In de periode 2003-2005 heeft de Commissie haar inspectiebezoeken toegespitst op een aantal gevoelige punten die als erg riskant op het gebied van niet-naleving werden beschouwd, zoals de visserij op soorten waarvoor herstelplannen en beheersplannen op de lange termijn gelden, en het gebruik van satellietvolgsystemen voor vissersvaartuigen (VMS). Tijdens de inspectiebezoeken werden tekortkomingen en discrepanties in de uitvoering van het GVB geconstateerd, zoals een gebrek aan voldoende controles en het niet-uitvoeren van kruiscontroles van de VMS-gegevens en de gegevens in de logboeken van de vaartuigen. Als gevolg hiervan werd nog steeds gebruik gemaakt van verboden vistuig, zoals drijfnetten, en lagen de aangemelde en geconstateerde vangsten ver uit elkaar, bijvoorbeeld voor de kabeljauwvisserij in de Oostzee. Het gebruik van het VMS liep spaak omdat de vissers de regels niet in acht namen en de lidstaten er duidelijk weigerachtig tegenover stonden dit instrument voor het beheer van de visserijinspanning in te zetten. Kortom: de regels voor het beheer van de visserijinspanning lijken zo ten uitvoer te worden gelegd dat de bestaande visserijactiviteiten er zo weinig mogelijk last van hebben.

De door de lidstaten ingediende jaarverslagen over de tenuitvoerlegging van de controleregels in het kader van het GVB zijn over het algemeen moeilijk te beoordelen, omdat een standaardformaat en een lijst van over te leggen gegevens ontbreken. De lengte van de verslagen varieerde van één bladzijde tot meer dan 100 bladzijden. De gegevens in de verslagen zijn bijna onmogelijk te vergelijken omdat er geen duidelijke definitie van de gebruikte termen voorhanden is. Met name bestaat er geen uniforme definitie van wat een "inspectie" inhoudt, en dit ondanks pogingen van de Commissie om de rapportage in die zin te standaardiseren.

Dit probleem zal worden aangepakt bij de (voor 2008 geplande) herziening van de controleverordening

Ondanks deze tekortkomingen in de rapportage blijft het duidelijk dat de gebruikte middelen niet volstaan en de manier waarop zij worden ingezet verre van optimaal is. Het probleem van de toewijzing wordt nog verscherpt door het feit dat in talrijke visserijsectoren de controlekosten nu al hoog zijn in vergelijking met de waarde van de vangst.

Het verslag wordt afgerond met een reeks voorstellen ter verbetering van de tenuitvoerlegging van de controleregels.

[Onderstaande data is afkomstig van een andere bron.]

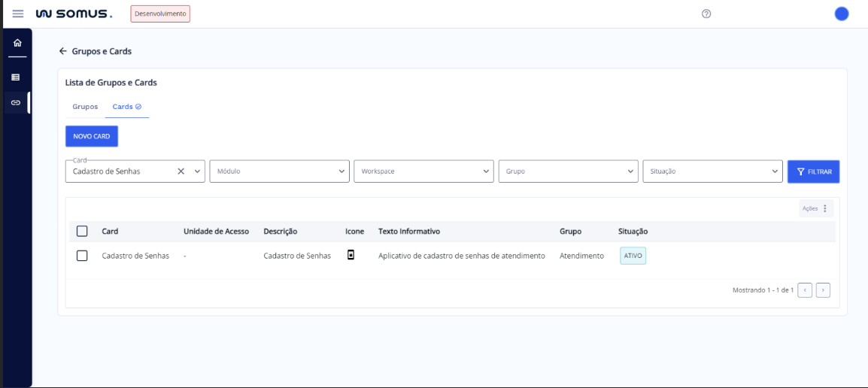The height and width of the screenshot is (388, 868).
Task: Check the Cadastro de Senhas row checkbox
Action: [x=83, y=256]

Hier volgen enkele voorbeelden: de toewijzing van meer gekwalificeerd personeel, het inzetten van meer middelen voor de controle van de aanlandingen door vaartuigen die in internationale wateren vissen, systematische opleiding voor alle inspecteurs, nauwere coördinatie en samenwerking tussen de lidstaten en meer adequate en doeltreffende sancties. De sancties die de lidstaten bij ernstige inbreuken toepassen, worden in het verslag niet behandeld, maar zullen in een binnenkort vast te stellen verslag apart aan bod komen.

Achtergrond

In het kader van het GVB vallen controles onder de verantwoordelijkheid van de lidstaten. De Commissie heeft tot taak de lidstaten in de tenuitvoerlegging van de controleregels bij te staan,de bestaande controlesystemen van de lidstaten te evalueren en, zo nodig, juridische procedures tegen de lidstaten in te leiden wanneer deze hun verplichtingen terzake niet nakomen. De rechten en plichten van de lidstaten op het gebied van controle, inspectie en monitoring van de visserij in de EU zijn vastgesteld in Verordening (EG) nr. 2847/93 van de Raad (de "controleverordening") en in de betrokken artikelen van de basisverordening (EG) nr. 2371/2002) inzake het gemeenschappelijk visserijbeleid.